John Darnielle goes deep into history to tell the story of a very specific, very evil trick in “Song for Cleomenes.”
Track: “Song for Cleomenes”
Album: Beautiful Rat Sunset (1994)
In San Francisco in 2001, John Darnielle played his cover of “I’m So Lonesome I Could Cry.” He ended the song and the crowd shouted requests from all across the catalog. Darnielle told the crowd to keep the requests coming, as he wasn’t confident about any of the remaining songs on his set list.
He played nine more songs, most of them safe picks that you might still hear at a show today. He started that list, however, with the ultra rare “Song for Cleomenes.” I can’t find any other recordings of it, though it seems he’s played it other times. This rendition is only vaguely like the studio version on Beautiful Rat Sunset, but that doesn’t matter. It’s the same driving, terrifying guitar, punctuated by screams as the crowd learns the story of Gaius Verres.

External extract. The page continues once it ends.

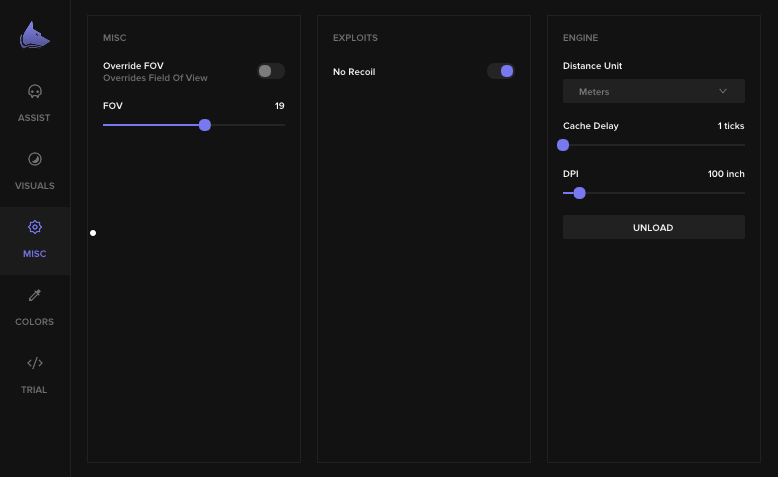
Task: Click the DPI slider handle
Action: point(580,193)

The song tells you all you need to know: Gaius Verres was a horrible criminal who abused his civic power for his own gain. Cicero destroyed him in court and he had to leave town, largely on the testimony of the boat-burning trickery in the song.

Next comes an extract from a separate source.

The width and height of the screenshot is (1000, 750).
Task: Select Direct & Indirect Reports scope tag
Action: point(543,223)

People seem to delight in finding inaccuracies in the historical songs, but that seems to miss the point. The live version is slightly clearer than the studio version about what happens in the end and editorializes more about Cicero’s prose, but the differences don’t matter. It’s about the joy John Darnielle clearly finds in telling a story that most people won’t know, but ultimately relating it. Two characters, you and the narrator, end up on a beach watching boats on fire. It’s surprising to find yourself in the song, and it makes you wonder what you were doing in 73 BC.